Расскажу тебе о разговорах, которые, в общем-то, мало что значат в историческом смысле, но они важны для меня.

И расскажу тебе о проскрипциях. Я должен кому-то рассказать о них. Это не слишком тяжелый груз для того, кто умеет убивать людей, однако мне все-таки хочется рассказать об этом. В особенности о Луции Цезаре и в особенности о Цицероне. Да, о них в первую очередь. Про остальных людей, их было множество, великое множество, я думаю мало.

Плохо ли это? Плох ли я поэтому? У тебя и у мамы, да и у всех здравомыслящих людей, пожалуй, есть однозначный ответ на этот вопрос.

Но пока не об этом, еще не об этом.

Островок был совсем крохотный, там поместилась только палатка, установленная по приказу Октавиана. Не скажу, что она была просторная. Я бы сказал, уже стандартного легатского шатра, зато помпезного цвета, пурпурного с золотой каймой. Когда я увидел ее, то подумал о тоге цензора, настолько ткань была яркой.

Внутри было будто бы просторнее. Снаружи палатка выглядела совсем маленькой, но Октавиан сумел уместить в ней все необходимое, в том числе и три спальных места на случай, если мы не договоримся быстро.

Очень разумно. В этом весь он.

Мы действительно не договорились быстро, все затянулось на долгих три дня, в которых спутались луна и солнце, и остались лишь бесконечные осенние сумерки, только и видные сквозь щель в палатке.

Я взял с собой Лепида, моего доброго дружочка с тех самых пор, как я украл его армию.

Когда мы переправлялись в лодке к островку, я спросил его:

— Так что, кем ты хочешь быть? Крассом, Цезарем или Помпеем?

— Любой здравомыслящий человек хочет быть Цезарем, — сказал Лепид.

— А то, — сказал я. — Но, как я понимаю, щенуля уже застолбил эту роль. Что касается меня, чур я Красс. Хочу много-много-много денег.

— Довольно оскорбительно намекать мне на то, что я — Помпей.

— А что Помпей? Помпей Великий.

Я засмеялся.

— Прекрати, — сказал Лепид.

— Это ты прекрати, Помпей. Называй меня Крассом!
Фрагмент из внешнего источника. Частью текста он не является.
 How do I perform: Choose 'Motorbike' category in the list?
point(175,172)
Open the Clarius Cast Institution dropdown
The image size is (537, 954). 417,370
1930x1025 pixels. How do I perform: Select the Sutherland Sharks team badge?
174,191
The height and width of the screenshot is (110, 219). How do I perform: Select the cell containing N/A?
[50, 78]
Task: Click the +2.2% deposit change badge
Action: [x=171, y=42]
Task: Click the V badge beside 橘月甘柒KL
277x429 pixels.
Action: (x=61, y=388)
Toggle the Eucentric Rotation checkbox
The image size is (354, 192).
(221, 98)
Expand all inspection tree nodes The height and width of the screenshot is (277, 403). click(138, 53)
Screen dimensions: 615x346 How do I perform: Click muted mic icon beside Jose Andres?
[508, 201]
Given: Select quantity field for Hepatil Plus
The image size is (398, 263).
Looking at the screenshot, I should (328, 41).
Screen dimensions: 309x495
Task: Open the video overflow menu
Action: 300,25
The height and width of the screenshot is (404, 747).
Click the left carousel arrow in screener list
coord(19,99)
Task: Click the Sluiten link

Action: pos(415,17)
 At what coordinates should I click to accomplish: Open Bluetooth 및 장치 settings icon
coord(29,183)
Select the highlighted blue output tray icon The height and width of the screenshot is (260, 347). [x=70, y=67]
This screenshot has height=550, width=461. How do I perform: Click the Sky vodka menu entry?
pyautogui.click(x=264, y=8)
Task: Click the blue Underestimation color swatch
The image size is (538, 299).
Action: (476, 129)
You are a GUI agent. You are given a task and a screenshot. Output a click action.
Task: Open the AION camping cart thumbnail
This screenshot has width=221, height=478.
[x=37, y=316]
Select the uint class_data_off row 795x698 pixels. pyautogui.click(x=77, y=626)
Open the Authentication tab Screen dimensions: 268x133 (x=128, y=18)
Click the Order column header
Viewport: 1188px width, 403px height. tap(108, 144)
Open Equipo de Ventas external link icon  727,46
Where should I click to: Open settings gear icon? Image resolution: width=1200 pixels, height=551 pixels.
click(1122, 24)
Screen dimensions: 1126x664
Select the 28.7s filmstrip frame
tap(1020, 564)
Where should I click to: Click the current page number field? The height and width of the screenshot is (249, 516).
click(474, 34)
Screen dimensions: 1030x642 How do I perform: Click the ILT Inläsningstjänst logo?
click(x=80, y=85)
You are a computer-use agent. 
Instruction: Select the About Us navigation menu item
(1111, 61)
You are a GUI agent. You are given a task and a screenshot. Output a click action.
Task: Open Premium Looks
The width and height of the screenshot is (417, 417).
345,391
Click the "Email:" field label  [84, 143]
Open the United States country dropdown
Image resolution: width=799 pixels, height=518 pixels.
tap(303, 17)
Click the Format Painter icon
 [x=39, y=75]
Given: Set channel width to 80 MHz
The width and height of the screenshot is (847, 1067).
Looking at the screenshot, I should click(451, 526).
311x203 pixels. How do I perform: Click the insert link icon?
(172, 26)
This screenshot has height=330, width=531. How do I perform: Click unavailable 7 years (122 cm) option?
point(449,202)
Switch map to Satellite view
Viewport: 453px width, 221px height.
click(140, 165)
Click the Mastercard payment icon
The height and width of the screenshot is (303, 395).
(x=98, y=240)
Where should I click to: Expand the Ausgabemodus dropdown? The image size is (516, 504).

— Ты мальчишка, Антоний, куда больший, чем Октавиан, — сказал Лепид мрачно. — Это плохо для государства.

— Но хорошо для меня, — сказал я. — Не теряю юношеского задора. Ты вообще знаешь, что это такое? Что за юношеский задор, а?

— Отстань, Антоний.

— Отстань, Антоний, — передразнил его я. — И это ты будешь рассказывать своим детям, Лепид? Как я ехал заключать эпохальный договор! И ты вдруг такой: отстань, Антоний. Вот это история, вот это я понимаю.

— История — это великие поступки, а не дурацкие шутки.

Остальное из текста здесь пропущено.